Implications of personalized gene regulatory networks for precision medicine. Depending on an individual’s regulatory wiring, specific drugs may or may not be effective. Personalized GRNs will provide guidance for precision medicine in the future. In this example, GRNs of two hypothetical patients are shown in which the regulatory wiring between the drug target gene and the key driver gene is different. a In individual 1, the drug target gene activates the key driver gene. b In individual 2, the interaction between both genes is absent. Thus, in individual 1, the drug is effective, whereas in individual 2, the drug is ineffective. GRN gene regulatory network

Here, we outline our vision for an integrative approach to reconstruct context-specific GRNs. We focus on gene expression-based regulatory networks because a wealth of gene expression data is already available and the generation of this type of data at the bulk and single-cell levels has advanced the most compared to other single-cell technologies. However, there are other molecular levels, such as metabolites or proteins, which should be included in GRNs in the future to capture the full complexity of a disease [32].

We begin with a brief introduction to the concept of a co-expression network and describe the methods used to create directional GRNs from co-expression networks using bulk data. We then discuss the limitations of bulk data and how these can be resolved by the unique properties of novel single-cell gene expression approaches to enable the reconstruction of causal GRNs. Methods used to reconstruct single-cell GRNs have been reviewed recently by Fiers et al. [33] and are therefore not covered in detail here. We conclude by describing how the combination of bulk and single-cell data can be used to reconstruct context-specific, personalized GRNs, and describe their use in advancing personalized healthcare.

Gene networks in bulk data

Understanding the pathways affected in disease requires a clear definition of which genes act together in specific cellular processes. To this end, model organisms have been instrumental in defining the most basic pathways present in each cell. By performing knockout experiments, for instance, the relationships between genes can be identified by studying the downstream effects on gene expression or enzymatic function, and these effects are now catalogued in databases such as KEGG [34] and REACTOME [35]. The pathways defined in these databases, however, can be incomplete or biased towards well-studied cellular phenotypes or genes. Co-expression networks and GRNs can therefore be used to extend the knowledge provided by such databases, and methods for constructing such networks have been reviewed in detail elsewhere [36, 37].

Gene networks can be used to infer the functions of unannotated genes by assuming that genes with similar functions are located close together in these networks (i.e. guilt-by-association) [38, 39, 40, 41, 42]. The clusters in the network can be overlapped with the genes that are affected by GWAS SNPs to identify the disease-associated pathways, using methods such as GRAIL [42], MAGENTA [43], and DEPICT [39] (Fig. 2b). However, knowing the functions of genes and the associations between genes is often insufficient to identify the key driver gene.

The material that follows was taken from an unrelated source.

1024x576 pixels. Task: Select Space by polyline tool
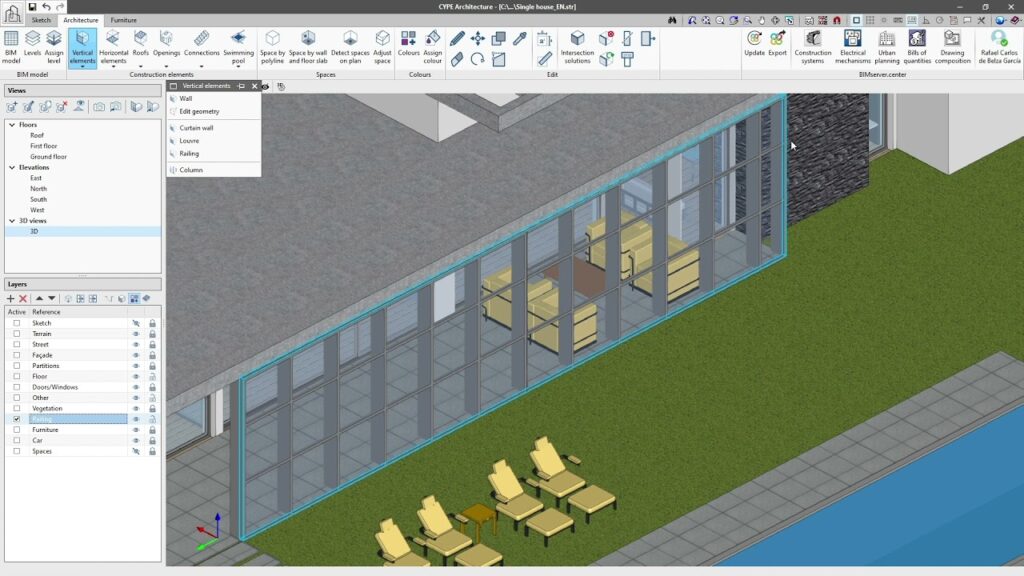click(272, 46)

Implementing directionality in the gene network

Disease-relevant gene clusters can be identified using the methods discussed above, but they do not provide insight into how genetic risk factors affect the network. To identify the downstream consequences of genetic risk factors, directionality must be added to co-expression networks. A GRN is a directional co-expression network that also has information about the regulators that control gene expression. Information obtained from databases such as KEGG [34] can be used to add directionality to specific pathways, but this information is limited in its ability to determine whether these pathways are active in specific cell types or if they function similarly in all cells or individuals. Additional approaches are therefore required to generate context-specific GRNs.

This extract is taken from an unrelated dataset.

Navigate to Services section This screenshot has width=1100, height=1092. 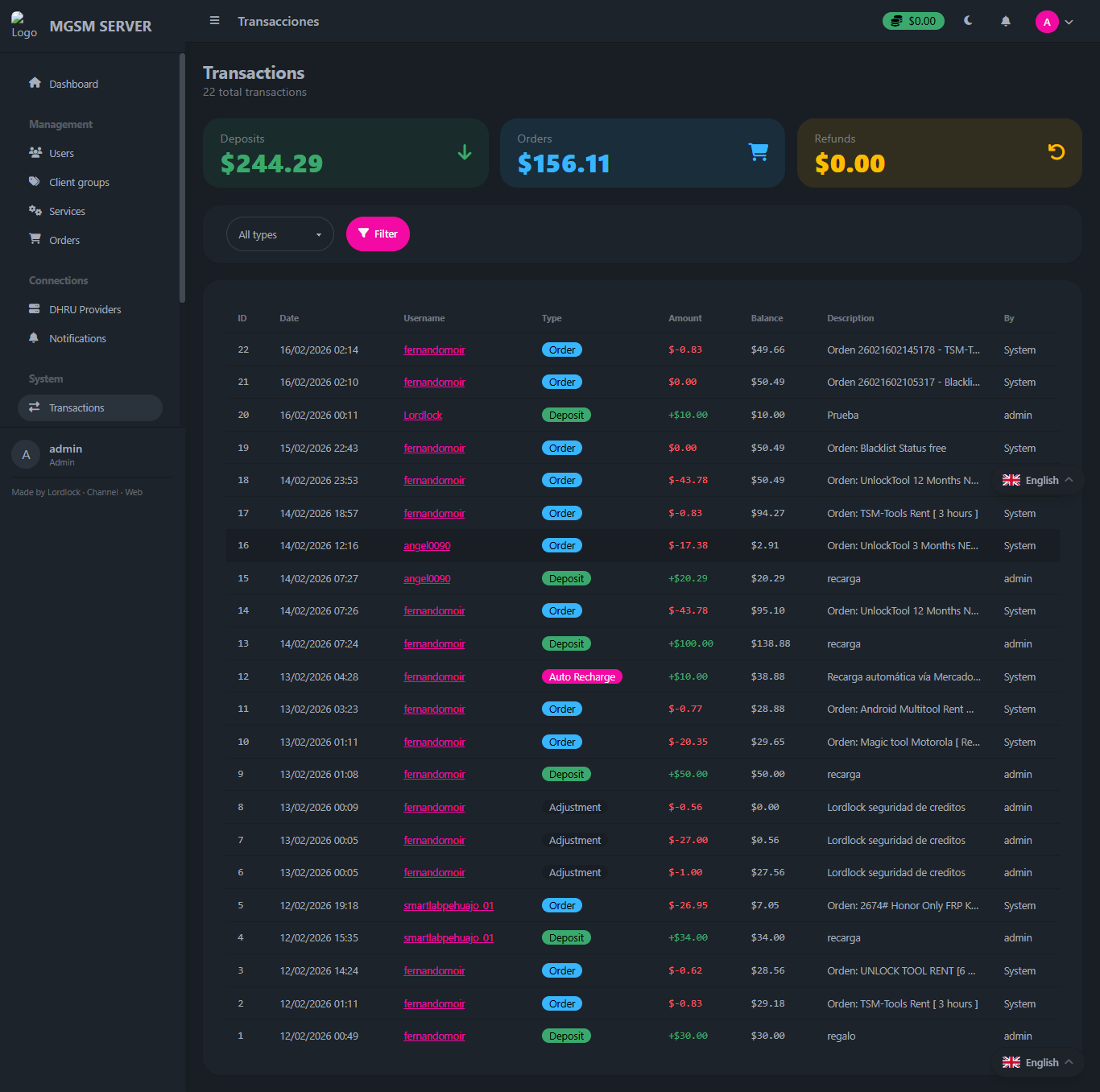pyautogui.click(x=67, y=211)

Directionality can be added to a co-expression network using a combination of perturbations, time-series data, and dynamic Bayesian models [44, 45, 46] (Fig. 2c; Box 1). However, dynamic Bayesian models cannot be made without time-series data, and generating such data is very costly because it requires a high sampling rate to correctly define directional relationships between genes (which follows from the Nyquist–Shannon sampling theorem that is used to find the sample frequency required to describe a continuous time signal [47, 48]). Undersampling could result in incorrect correlations between genes or in missing key events in the network [49]. Moreover, correct directional inference requires cells to be synchronized to the same cell cycle state before time-series experiments are started, and even when successful, cells may lose their synchronization over time [50]. Finally, the construction of Bayesian networks is computationally intensive [51]. This burden can be reduced by including prior knowledge from other sources (e.g. pathway databases), but the quality of the resulting network will be determined by the reliability of that prior knowledge [52, 53].

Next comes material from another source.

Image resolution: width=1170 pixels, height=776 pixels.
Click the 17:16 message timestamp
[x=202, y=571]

Information about the regulators that control gene expression can also be gained by linking GWAS variants to additional molecular layers such as transcription factor binding motifs and enhancer and promoter elements [54]. This information can be helpful in determining directionality and understanding how genes are regulated, which provides additional support for putatively causal interactions. Similarly, eQTL information can be linked to additional molecular layers to reveal the functional mechanism of how the genotype affects interactions between genes, so-called context-dependent eQTLs (Fig. 4) [29].
Fig. 4

Reconstruction of a gene regulatory network using eQTLs. a SNP rs968567 regulates the interaction between the cis-regulated eQTL gene FADS2 and the sterol binding transcription factor SREBF2 (context-dependent eQTL). b ENCODE ChIP-seq data show that this SNP is located within a SREBF2 binding site, thereby modulating FADS2 gene expression. c Combining the information from cis-eQTL and context-dependent eQTL analysis with ChIP-seq information allows us to decipher how SNP rs968567 modulates the expression of the FADS2 gene. d Combining cis-, trans-, and context-dependent eQTLs or co-expression QTLs has the potential to allow reconstruction of a branch of a gene regulatory network. Parts a–c adapted with permission from Springer Nature, Zhernakova et al. Nature Genetics [29], Copyright 2017. ENCODE Encyclopedia of DNA Elements, eQTL expression quantitative trait locus, SNP single nucleotide polymorphism

Additional molecular data layers can be very informative for inferring directionality; however, these data are not always available in the disease-relevant context. Recent bulk-based RNA-seq studies have generated tissue-specific co-expression networks for up to 144 different tissues [55, 56]. However, the associated time and cost of implementing directionality and context-specificity have hampered the generation of tissue-specific GRNs in bulk data. In the following sections, we describe how a combination of bulk and single-cell data can be used to resolve these issues and to create GRNs that help us understand the link between genetic risk factors and disease.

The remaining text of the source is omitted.